A terminal embedded in Nautilus, the GNOME's file browser
Project description
A terminal embedded in Nautilus, the GNOME’s file browser
Nautilus Terminal is a terminal embedded into Nautilus, the GNOME’s file browser. It is always opened in the current folder, and follows the navigation (the cd command is automatically executed when you navigate to an other folder).
NOTE: This is a complete re-implementation of my previous Nautilus Temrinal plugin.

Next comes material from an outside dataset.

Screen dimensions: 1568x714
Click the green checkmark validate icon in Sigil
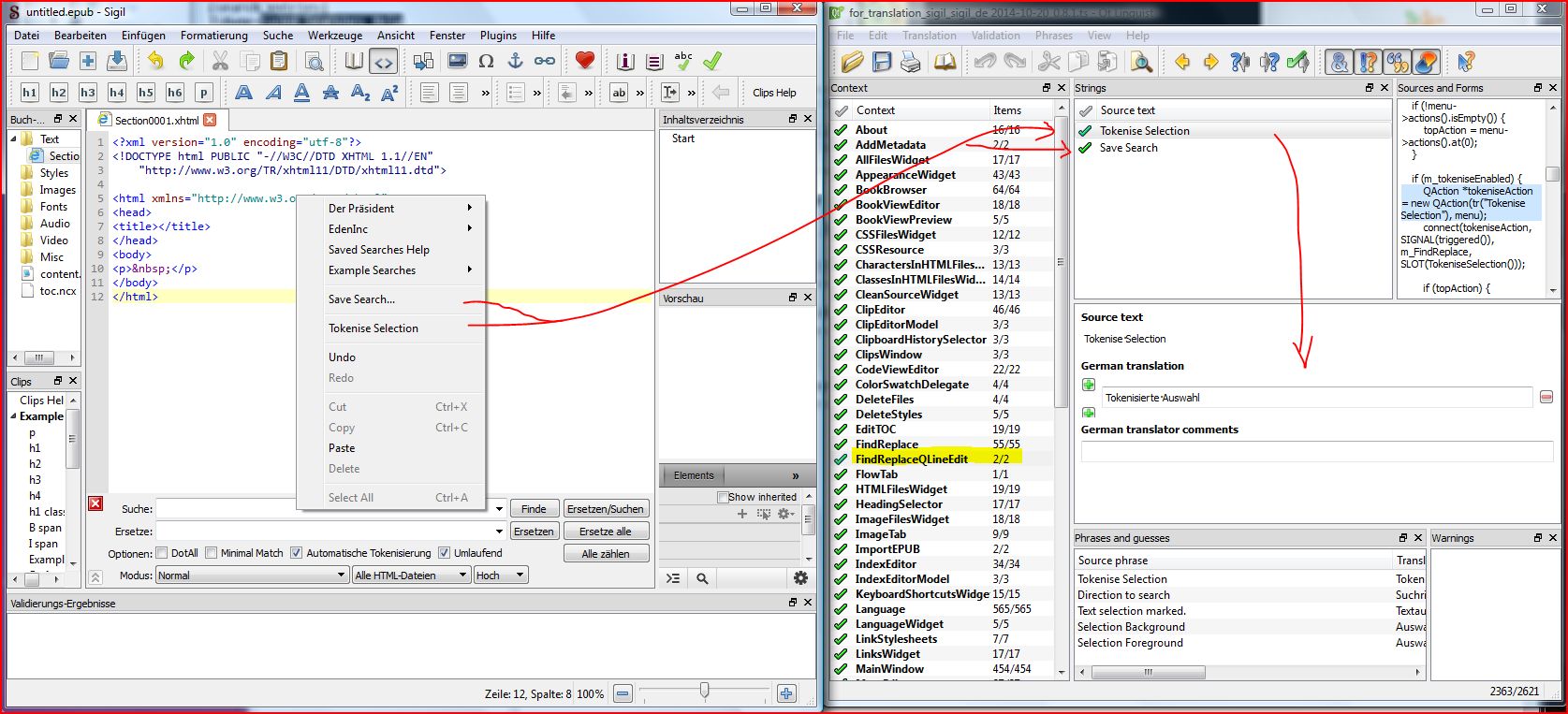tap(712, 61)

NOTE²: This is an early development version, some feature are missing (see below).
Features:
Embed a Terminal in each Nautilus tab / window,
Follow the navigation: if you navigate in Nautilus, the cd command is automatically executed in the terminal,
Detects running process: if something is running in the terminal, the cd command is not send to the shell,
Automatically respawn the shell if it exits,
Supports copy / paste from / to the terminal using Ctrl+Shift+C / Ctrl+Shift+V,
Can be displayed / hidden using the F4 key,
[STRIKEOUT:Supports drag & drop of file on the terminal,] TODO
[STRIKEOUT:Allows to configure the shell] TODO (actually it is hardcoded to /bin/zsh),
[STRIKEOUT:Allows to configure the terminal appearance (colors, font,…).] TODO
Requirements:
Installing Nautilus Terminal
From PYPI
Run the following command (as root):
pip install nautilus_terminal
Then kill Nautilus to allow it to load the new extension:
nautilus -q
From sources
Clone the repositiory:
git clone git@github.com:flozz/nautilus-terminal.git cd nautilus-terminal
Install Nautilus Terminal (as root):
python setup.py install
Then kill Nautilus to allow it to load the new extension:
nautilus -q
NOTE: if the setup fails to install the Nautilus Python extension script, you can copy it manually (as root):
cp nautilus_terminal/nautilus_terminal_extension.py /usr/share/nautilus-python/extensions/
Hacking and Debug
If you want work on this software, you will first have to install the nautilus-python and psutil packages. On Debian / Ubuntu, you will find it in the python-nautilus and python-psutil packages:
sudo apt install python-nautilus python-psutil
Then you have to copy the nautilus_terminal_extension.py file in the nautilus-python’s extension folder (this script is just a minimal bootstrap that will import the nautilus_terminal module installed system wild or the one located in this repository if the right debug environment is set). This can be done by one of the script of the tools/ folder:
./tools/update-locale-extention.sh
You can now hack Nautilus Terminal as you want and you can use the following script to test your code right into nautilus:
./tools/debug-in-nautilus.sh ./tools/debug-in-nautilus.sh --no-bg # keep Nautilus attached to the console
Happy hacking! :)
Changelog
3.0.1: Script to convert the README to reStructuredText for PYPI
3.0.0: Initial Nautilus Temrinal 3 release (early development version)
License GPLv3
Nautilus Terminal - A terminal embedded in the Nautilus file browser Copyright (C) 2010-2017 Fabien LOISON <http://www.flozz.fr/> This program is free software: you can redistribute it and/or modify it under the terms of the GNU General Public License as published by the Free Software Foundation, either version 3 of the License, or (at your option) any later version. This program is distributed in the hope that it will be useful, but WITHOUT ANY WARRANTY; without even the implied warranty of MERCHANTABILITY or FITNESS FOR A PARTICULAR PURPOSE. See the GNU General Public License for more details. You should have received a copy of the GNU General Public License along with this program. If not, see <http://www.gnu.org/licenses/>.
Project details
Release history Release notifications | RSS feed
Download files
Download the file for your platform. If you're not sure which to choose, learn more about installing packages.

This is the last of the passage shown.